「足腰が弱っちゃってね...」「物忘れが気になるんだ...」最近よく聞く「フレイル」って何?

AI要約

加齢に伴う身体機能や認知機能の低下がフレイルと呼ばれ、重要な指標となっている。

フレイルは身体的、精神的、社会的側面で現れ、予備能の落ち込みにより自立度が低下する悪循環が起こる。

フレイルは可逆性があり、適切な支援や対応によって健康な状態に戻る可能性がある。

「足腰が弱っちゃってね...」「物忘れが気になるんだ...」最近よく聞く「フレイル」って何?

「足腰が弱っちゃってね」「物忘れが気になるんだ」「耳が遠くなって会話に苦労しているよ」──。

団塊の世代である筆者の周囲で、こんな話題が交わされるようになって久しい。歳を重ねれば心身に具合が悪い部分が生じるのは、自然界の生きものとして当然のことではある。だが、自らの知恵で長寿を獲得したヒトにとって今、充実した長い老いを過ごすうえで必要な「健康の継続」が課題になっている。

新刊『老化と寿命の謎』では、「加齢関連疾患とその周辺」を追い、健康長寿への道を模索する。

*本記事は飯島裕一『老化と寿命の謎』から抜粋・再編集したものです。

医療・保健・介護の現場で、フレイルという言葉が浸透しつつある。2020年春からは、75歳以上の後期高齢者を対象にした「フレイル健診」もスタートした。フレイルの定義や捉え方、評価方法などには論議があるものの、老化の指標の一つと考えられている。

フレイルとは、歳を重ねることによって身体機能や認知・精神機能などが低下する現象で、2014年に日本老年医学会が提唱した概念だ。健康と要介護の中間レベルとされ、英語のFrailty(虚弱)に由来する。
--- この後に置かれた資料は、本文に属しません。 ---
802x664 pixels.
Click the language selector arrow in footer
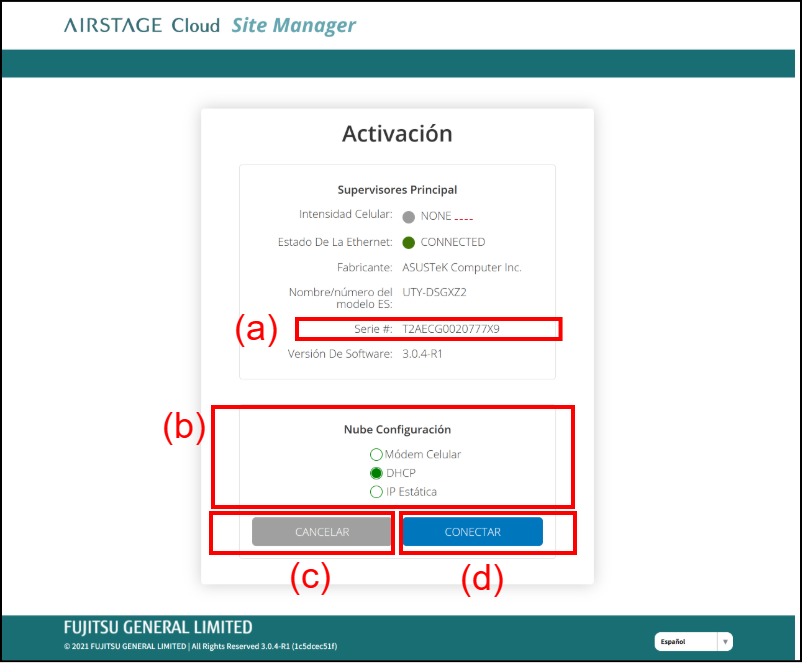pyautogui.click(x=725, y=642)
心身に負荷(ストレス)がかかった時に、回復に求められる予備能(負荷がかかった時の対応力)の落ち込みと捉えてもいいだろう。

一つの症状ではなく、加齢とともに現れる衰え全般であり、大きく、身体的側面(運動機能・臓器機能の低下)、精神・心理的側面(軽度認知障害、抑うつなど)、社会的側面(周囲とのネットワークの欠如、孤立)に分けられる。さらに近年、オーラルフレイル(咀嚼や舌や口の衰え)も重視されている。

東京都健康長寿医療センター研究所の藤原佳典副所長(公衆衛生学・老年医学)は、「それぞれの側面が連鎖して、自立度の低下が進む」と悪循環を指摘する。
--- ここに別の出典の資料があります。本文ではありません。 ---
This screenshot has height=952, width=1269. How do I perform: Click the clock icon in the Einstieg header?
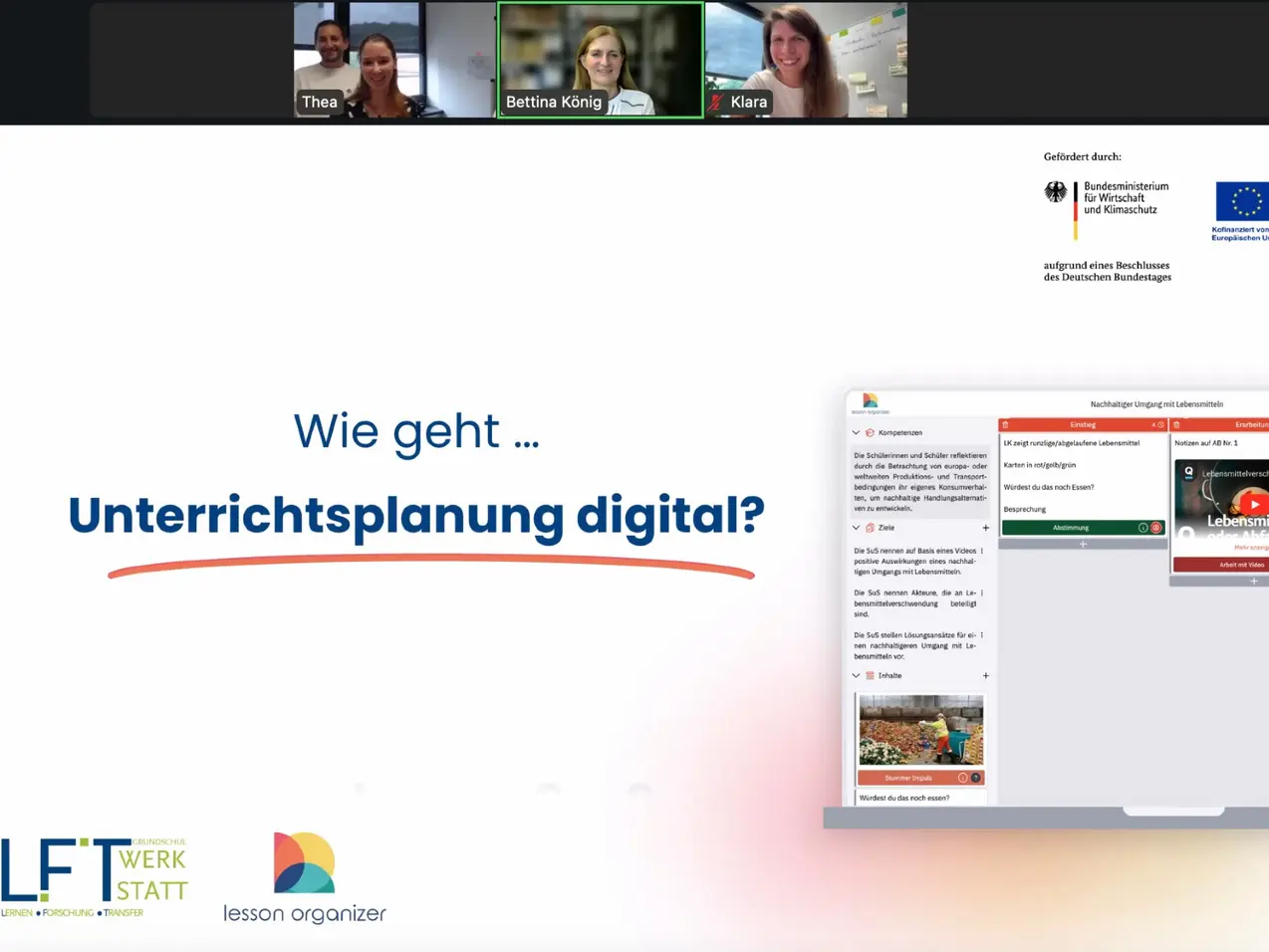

「フレイルはイメージとしては理解可能だが、(予備能は検査数値などとして)測定できるものではない」と藤原副所長。それゆえ、フレイルには糖尿病や肥満、高血圧のような統一された診断基準はない。だが、いくつかの評価基準があるので、日本版CHS基準(図1)、簡易フレイルインデックス(図2)を紹介しよう。

一方、「可逆性」があるのもフレイルの大きな特徴で、藤原副所長は「適切な対応、支援によって、再び健康な状態に戻ることは可能」と語る。要介護に陥るか、介護を回避できるかの分岐点で、介護予防の観点から、きわめて重要な位置づけになる。